Hay en la Biblia una extraordinaria sabiduría, o al menos así lo interpreto, que nos muestra, una vez más, que el ser humano ya disfrutaba entonces de las mismas capacidades intelectuales que ahora y vivía en la misma incertidumbre. Todo comienza, como tan bien expresa la Biblia, cuando el ser humano osó comer la fruta del árbol del bien y del mal. En ese instante se desvaneció la inconsciencia. Desde entonces somos seres que dotamos de significado al mundo y sus circunstancias. Y, sobre todo, somos libres. Una libertad que se puede vivir como una condena; un bien que, como percibe Leonardo, muchos prefieren ignorar: “No son más que un saco donde entra y sale lo que comen”. Creo que no es así. Que uno se refugie en normas que les certifican que lo que hace es lo correcto y que así asegurarán lo mejor para él, ahora y en la supuesta vida futura, no quiere decir que bajo esa coraza protectora no surjan dudas, inquietudes o temores. Otra cosa es que dada nuestra capacidad para enterrar o anular pensamientos o tendencias, logremos que apenas se manifiesten.
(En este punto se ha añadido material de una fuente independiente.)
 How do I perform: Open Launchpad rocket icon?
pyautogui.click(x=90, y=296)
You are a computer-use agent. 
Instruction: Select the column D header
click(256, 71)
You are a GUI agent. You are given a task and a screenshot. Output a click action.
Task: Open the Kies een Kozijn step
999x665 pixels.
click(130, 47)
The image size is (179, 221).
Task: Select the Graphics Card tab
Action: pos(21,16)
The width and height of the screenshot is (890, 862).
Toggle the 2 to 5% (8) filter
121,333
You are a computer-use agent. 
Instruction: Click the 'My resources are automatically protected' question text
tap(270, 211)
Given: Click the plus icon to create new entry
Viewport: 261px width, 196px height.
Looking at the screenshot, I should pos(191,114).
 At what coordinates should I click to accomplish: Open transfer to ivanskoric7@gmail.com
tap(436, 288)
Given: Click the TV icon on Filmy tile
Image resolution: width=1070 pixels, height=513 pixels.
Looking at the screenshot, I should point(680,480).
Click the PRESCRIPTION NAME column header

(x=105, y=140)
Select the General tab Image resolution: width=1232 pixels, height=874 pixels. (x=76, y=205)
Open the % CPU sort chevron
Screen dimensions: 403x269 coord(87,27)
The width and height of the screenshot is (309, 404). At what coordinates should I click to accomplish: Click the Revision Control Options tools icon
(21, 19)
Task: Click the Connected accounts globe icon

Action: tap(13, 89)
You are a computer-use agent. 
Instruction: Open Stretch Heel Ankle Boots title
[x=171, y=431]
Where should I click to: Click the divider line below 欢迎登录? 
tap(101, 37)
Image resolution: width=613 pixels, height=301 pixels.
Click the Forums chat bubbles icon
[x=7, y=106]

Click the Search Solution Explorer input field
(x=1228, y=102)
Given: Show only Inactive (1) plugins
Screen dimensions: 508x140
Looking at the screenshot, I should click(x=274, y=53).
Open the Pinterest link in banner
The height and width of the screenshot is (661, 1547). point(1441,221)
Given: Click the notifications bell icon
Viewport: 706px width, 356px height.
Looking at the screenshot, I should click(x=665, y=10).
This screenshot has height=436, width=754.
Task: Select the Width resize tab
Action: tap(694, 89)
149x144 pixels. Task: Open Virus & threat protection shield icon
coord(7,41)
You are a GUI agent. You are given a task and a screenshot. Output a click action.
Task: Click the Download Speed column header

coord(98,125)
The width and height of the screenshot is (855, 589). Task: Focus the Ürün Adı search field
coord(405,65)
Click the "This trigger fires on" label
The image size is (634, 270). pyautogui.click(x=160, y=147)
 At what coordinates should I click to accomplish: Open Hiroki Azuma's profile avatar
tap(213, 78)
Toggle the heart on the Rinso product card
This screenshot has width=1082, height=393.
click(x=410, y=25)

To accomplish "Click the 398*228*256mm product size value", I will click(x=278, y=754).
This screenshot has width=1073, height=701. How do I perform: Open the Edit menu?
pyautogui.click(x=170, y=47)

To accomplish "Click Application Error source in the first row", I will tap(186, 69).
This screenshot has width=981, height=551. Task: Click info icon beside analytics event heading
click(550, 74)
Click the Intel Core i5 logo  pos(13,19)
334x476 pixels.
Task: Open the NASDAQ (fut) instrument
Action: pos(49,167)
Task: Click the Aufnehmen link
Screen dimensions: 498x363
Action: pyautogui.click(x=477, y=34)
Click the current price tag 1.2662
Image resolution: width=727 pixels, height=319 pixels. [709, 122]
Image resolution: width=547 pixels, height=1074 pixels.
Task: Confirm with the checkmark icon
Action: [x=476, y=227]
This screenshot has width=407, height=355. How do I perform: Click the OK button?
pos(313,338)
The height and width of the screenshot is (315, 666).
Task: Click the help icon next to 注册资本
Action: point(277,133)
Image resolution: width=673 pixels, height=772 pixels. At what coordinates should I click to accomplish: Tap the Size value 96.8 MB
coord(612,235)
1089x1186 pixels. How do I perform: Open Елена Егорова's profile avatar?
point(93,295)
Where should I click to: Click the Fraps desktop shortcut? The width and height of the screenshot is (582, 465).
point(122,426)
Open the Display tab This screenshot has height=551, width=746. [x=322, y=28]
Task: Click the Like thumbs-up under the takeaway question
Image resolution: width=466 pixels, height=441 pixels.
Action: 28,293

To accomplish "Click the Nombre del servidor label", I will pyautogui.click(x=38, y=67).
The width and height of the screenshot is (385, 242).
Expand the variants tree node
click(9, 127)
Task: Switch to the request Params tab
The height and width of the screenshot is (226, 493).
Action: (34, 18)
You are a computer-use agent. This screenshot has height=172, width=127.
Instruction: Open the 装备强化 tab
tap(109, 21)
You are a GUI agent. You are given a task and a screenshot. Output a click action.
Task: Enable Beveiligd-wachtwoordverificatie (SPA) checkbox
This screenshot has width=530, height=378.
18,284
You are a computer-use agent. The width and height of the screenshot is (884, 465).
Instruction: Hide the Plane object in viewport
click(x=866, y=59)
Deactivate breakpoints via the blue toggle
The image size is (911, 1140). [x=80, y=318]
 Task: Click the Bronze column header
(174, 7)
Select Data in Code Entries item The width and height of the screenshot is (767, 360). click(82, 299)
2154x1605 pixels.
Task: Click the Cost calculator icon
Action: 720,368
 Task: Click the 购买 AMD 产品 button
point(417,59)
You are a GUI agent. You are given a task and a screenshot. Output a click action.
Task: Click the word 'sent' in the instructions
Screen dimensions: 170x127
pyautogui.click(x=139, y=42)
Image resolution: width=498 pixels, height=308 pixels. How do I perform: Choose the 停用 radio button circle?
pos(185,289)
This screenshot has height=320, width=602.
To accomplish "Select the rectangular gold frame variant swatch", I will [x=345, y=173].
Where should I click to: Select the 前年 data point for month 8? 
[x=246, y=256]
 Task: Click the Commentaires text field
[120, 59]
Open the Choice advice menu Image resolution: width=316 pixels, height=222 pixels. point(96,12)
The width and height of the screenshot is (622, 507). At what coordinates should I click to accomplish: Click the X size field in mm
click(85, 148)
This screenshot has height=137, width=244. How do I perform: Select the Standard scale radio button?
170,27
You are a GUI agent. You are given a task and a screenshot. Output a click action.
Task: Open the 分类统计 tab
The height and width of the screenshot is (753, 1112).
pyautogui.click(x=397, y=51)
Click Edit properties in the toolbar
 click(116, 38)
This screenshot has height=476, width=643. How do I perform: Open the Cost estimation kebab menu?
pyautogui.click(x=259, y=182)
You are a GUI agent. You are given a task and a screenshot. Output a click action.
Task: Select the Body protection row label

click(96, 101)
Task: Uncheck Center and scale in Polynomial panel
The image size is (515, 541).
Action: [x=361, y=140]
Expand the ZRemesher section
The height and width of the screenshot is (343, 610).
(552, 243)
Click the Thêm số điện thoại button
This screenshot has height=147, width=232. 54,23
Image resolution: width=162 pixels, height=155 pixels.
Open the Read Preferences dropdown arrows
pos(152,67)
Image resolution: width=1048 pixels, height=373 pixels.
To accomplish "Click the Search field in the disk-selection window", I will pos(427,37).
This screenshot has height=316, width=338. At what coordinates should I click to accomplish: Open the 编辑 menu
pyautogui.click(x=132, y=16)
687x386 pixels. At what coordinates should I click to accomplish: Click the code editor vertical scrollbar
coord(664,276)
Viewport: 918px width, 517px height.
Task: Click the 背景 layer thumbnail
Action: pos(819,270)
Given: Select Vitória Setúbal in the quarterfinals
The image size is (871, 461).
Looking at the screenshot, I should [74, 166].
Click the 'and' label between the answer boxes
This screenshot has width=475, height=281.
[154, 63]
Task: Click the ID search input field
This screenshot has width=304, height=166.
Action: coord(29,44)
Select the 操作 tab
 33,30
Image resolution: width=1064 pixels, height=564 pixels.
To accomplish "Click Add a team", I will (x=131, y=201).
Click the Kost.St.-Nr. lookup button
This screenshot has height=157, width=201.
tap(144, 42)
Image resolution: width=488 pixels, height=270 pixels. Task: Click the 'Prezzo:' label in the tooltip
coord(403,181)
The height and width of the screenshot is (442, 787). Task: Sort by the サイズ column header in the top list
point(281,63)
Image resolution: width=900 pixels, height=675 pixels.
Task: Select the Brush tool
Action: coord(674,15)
A los expertos les gusta pensar que fue en el Renacimiento cuando esa individualidad inevitable de Adán y Eva, que durante la Edad Media se hallaba disuelta en el grupo, reaparece con fuerza: el peso de la libertad se hace manifiesto. Lo dice Pico della Mirandola, con palabras que atribuye a Dios: «Te he puesto en el centro del mundo… para que tu determines tu propia forma… Eres libre de degenerar hasta el mundo inferior… igualmente libre de elevarte al mundo superior».

No era tan libre Adán, que cedió a la oferta de Eva quien antes había caído en una tentación muy sugerente que le hizo la serpiente: sabrás tanto como Dios. Dibuja una aspiración humana como confirma Pico della Mirandola: elevarse al mundo superior de lo divino ¿No deberíamos ver las tentaciones como instintos, como tendencias telúricas, inclinaciones heredadas fruto de la evolución, que nos atan a la vida y nos hacen parte de ella?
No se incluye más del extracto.